RECORDED INFORMATION:
## START
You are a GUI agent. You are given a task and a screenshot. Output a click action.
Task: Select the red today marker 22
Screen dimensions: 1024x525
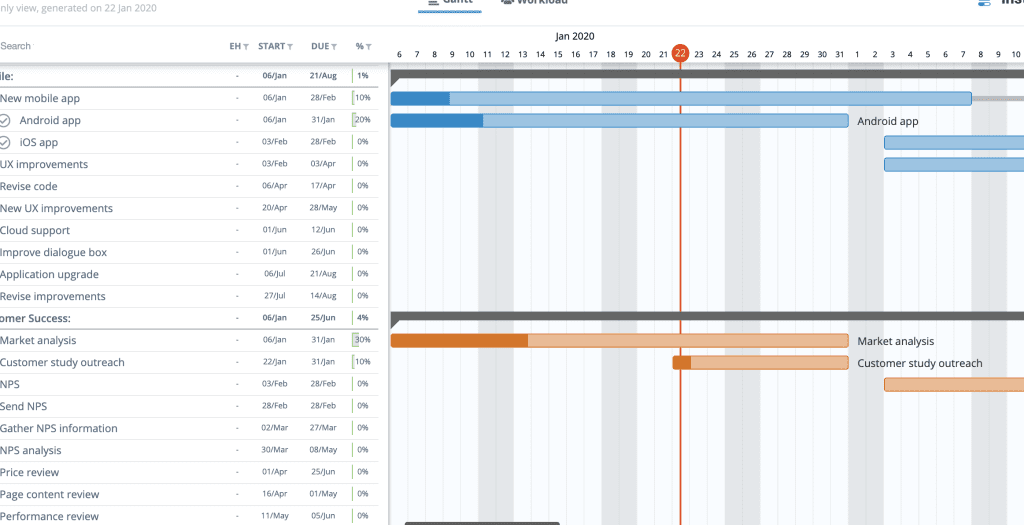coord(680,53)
## END
## START
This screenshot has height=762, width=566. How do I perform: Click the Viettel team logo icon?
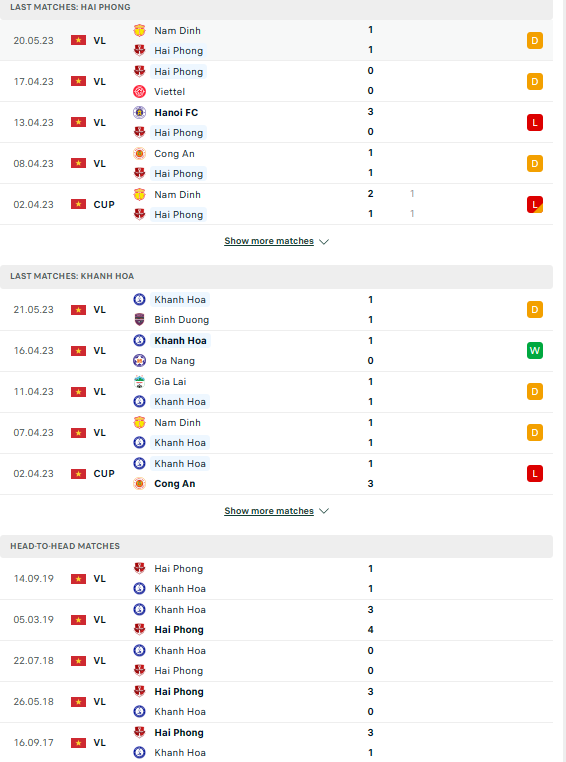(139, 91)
## END
WHAT YOU SHOULD DO: Print the entries from the line containing "You are a GUI" through the line containing "coord(680,53)", reproducing each line exactly and leaving out the pictures.

SOLUTION TO THE EXERCISE:
You are a GUI agent. You are given a task and a screenshot. Output a click action.
Task: Select the red today marker 22
Screen dimensions: 1024x525
coord(680,53)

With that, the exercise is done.